(Excerpts from a dataset)
----------
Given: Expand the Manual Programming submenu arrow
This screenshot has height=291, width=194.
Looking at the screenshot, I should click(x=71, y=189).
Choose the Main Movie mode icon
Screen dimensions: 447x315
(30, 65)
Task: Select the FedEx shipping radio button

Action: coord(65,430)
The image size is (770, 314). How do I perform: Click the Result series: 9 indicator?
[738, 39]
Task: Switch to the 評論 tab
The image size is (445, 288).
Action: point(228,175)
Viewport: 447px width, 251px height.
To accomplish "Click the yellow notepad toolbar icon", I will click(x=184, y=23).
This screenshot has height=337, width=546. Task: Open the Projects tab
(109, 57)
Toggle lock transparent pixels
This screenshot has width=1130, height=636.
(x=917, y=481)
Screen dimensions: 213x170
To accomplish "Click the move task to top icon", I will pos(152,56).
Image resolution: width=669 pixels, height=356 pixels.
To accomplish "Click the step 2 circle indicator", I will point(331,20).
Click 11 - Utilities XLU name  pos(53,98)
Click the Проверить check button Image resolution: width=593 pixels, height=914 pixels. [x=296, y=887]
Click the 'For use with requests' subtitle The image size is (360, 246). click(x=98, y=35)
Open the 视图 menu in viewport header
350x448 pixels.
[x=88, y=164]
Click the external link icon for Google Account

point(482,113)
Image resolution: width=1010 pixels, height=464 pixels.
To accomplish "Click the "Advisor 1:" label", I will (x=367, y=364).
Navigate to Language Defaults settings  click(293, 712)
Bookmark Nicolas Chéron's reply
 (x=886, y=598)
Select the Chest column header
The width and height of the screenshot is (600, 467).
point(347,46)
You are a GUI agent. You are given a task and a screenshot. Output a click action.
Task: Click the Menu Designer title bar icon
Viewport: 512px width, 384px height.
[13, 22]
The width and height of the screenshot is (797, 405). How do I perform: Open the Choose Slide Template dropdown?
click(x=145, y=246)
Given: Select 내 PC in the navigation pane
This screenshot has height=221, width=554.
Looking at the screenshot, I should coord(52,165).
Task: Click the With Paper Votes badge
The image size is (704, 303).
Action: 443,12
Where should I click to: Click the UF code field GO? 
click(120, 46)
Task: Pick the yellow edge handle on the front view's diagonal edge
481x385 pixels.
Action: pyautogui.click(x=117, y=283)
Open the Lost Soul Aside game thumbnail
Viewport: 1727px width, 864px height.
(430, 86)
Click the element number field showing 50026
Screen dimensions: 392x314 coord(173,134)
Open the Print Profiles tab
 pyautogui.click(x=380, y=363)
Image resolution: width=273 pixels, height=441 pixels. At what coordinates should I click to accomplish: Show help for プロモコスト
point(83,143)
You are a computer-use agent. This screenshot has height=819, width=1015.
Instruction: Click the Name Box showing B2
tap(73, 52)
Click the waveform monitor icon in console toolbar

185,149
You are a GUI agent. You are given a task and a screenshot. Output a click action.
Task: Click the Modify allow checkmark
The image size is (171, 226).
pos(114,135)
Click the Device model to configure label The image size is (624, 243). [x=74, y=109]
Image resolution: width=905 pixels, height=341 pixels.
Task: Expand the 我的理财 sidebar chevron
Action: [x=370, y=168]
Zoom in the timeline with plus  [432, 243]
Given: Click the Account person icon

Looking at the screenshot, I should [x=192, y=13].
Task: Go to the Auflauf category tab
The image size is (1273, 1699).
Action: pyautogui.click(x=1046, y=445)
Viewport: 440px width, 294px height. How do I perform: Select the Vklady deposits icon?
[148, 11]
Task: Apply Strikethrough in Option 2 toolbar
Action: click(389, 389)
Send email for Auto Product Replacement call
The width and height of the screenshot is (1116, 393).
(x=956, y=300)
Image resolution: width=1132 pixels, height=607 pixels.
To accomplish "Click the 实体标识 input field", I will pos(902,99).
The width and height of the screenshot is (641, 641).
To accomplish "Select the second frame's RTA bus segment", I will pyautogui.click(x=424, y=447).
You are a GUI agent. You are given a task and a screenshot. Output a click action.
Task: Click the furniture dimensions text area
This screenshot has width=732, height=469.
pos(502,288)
----------
*TASK DESCRIPTION*
Set down every entry exactly as given.

*TASK ANSWER*
Given: Expand the Manual Programming submenu arrow
This screenshot has height=291, width=194.
Looking at the screenshot, I should click(x=71, y=189).
Choose the Main Movie mode icon
Screen dimensions: 447x315
(30, 65)
Task: Select the FedEx shipping radio button

Action: coord(65,430)
The image size is (770, 314). How do I perform: Click the Result series: 9 indicator?
[738, 39]
Task: Switch to the 評論 tab
The image size is (445, 288).
Action: point(228,175)
Viewport: 447px width, 251px height.
To accomplish "Click the yellow notepad toolbar icon", I will click(x=184, y=23).
This screenshot has height=337, width=546. Task: Open the Projects tab
(109, 57)
Toggle lock transparent pixels
This screenshot has width=1130, height=636.
(x=917, y=481)
Screen dimensions: 213x170
To accomplish "Click the move task to top icon", I will pos(152,56).
Image resolution: width=669 pixels, height=356 pixels.
To accomplish "Click the step 2 circle indicator", I will point(331,20).
Click 11 - Utilities XLU name  pos(53,98)
Click the Проверить check button Image resolution: width=593 pixels, height=914 pixels. [x=296, y=887]
Click the 'For use with requests' subtitle The image size is (360, 246). click(x=98, y=35)
Open the 视图 menu in viewport header
350x448 pixels.
[x=88, y=164]
Click the external link icon for Google Account

point(482,113)
Image resolution: width=1010 pixels, height=464 pixels.
To accomplish "Click the "Advisor 1:" label", I will (x=367, y=364).
Navigate to Language Defaults settings  click(293, 712)
Bookmark Nicolas Chéron's reply
 (x=886, y=598)
Select the Chest column header
The width and height of the screenshot is (600, 467).
point(347,46)
You are a GUI agent. You are given a task and a screenshot. Output a click action.
Task: Click the Menu Designer title bar icon
Viewport: 512px width, 384px height.
[13, 22]
The width and height of the screenshot is (797, 405). How do I perform: Open the Choose Slide Template dropdown?
click(x=145, y=246)
Given: Select 내 PC in the navigation pane
This screenshot has height=221, width=554.
Looking at the screenshot, I should coord(52,165).
Task: Click the With Paper Votes badge
The image size is (704, 303).
Action: 443,12
Where should I click to: Click the UF code field GO? 
click(120, 46)
Task: Pick the yellow edge handle on the front view's diagonal edge
481x385 pixels.
Action: pyautogui.click(x=117, y=283)
Open the Lost Soul Aside game thumbnail
Viewport: 1727px width, 864px height.
(430, 86)
Click the element number field showing 50026
Screen dimensions: 392x314 coord(173,134)
Open the Print Profiles tab
 pyautogui.click(x=380, y=363)
Image resolution: width=273 pixels, height=441 pixels. At what coordinates should I click to accomplish: Show help for プロモコスト
point(83,143)
You are a computer-use agent. This screenshot has height=819, width=1015.
Instruction: Click the Name Box showing B2
tap(73, 52)
Click the waveform monitor icon in console toolbar

185,149
You are a GUI agent. You are given a task and a screenshot. Output a click action.
Task: Click the Modify allow checkmark
The image size is (171, 226).
pos(114,135)
Click the Device model to configure label The image size is (624, 243). [x=74, y=109]
Image resolution: width=905 pixels, height=341 pixels.
Task: Expand the 我的理财 sidebar chevron
Action: [x=370, y=168]
Zoom in the timeline with plus  [432, 243]
Given: Click the Account person icon

Looking at the screenshot, I should [x=192, y=13].
Task: Go to the Auflauf category tab
The image size is (1273, 1699).
Action: pyautogui.click(x=1046, y=445)
Viewport: 440px width, 294px height. How do I perform: Select the Vklady deposits icon?
[148, 11]
Task: Apply Strikethrough in Option 2 toolbar
Action: click(389, 389)
Send email for Auto Product Replacement call
The width and height of the screenshot is (1116, 393).
(x=956, y=300)
Image resolution: width=1132 pixels, height=607 pixels.
To accomplish "Click the 实体标识 input field", I will pos(902,99).
The width and height of the screenshot is (641, 641).
To accomplish "Select the second frame's RTA bus segment", I will pyautogui.click(x=424, y=447).
You are a GUI agent. You are given a task and a screenshot. Output a click action.
Task: Click the furniture dimensions text area
This screenshot has width=732, height=469.
pos(502,288)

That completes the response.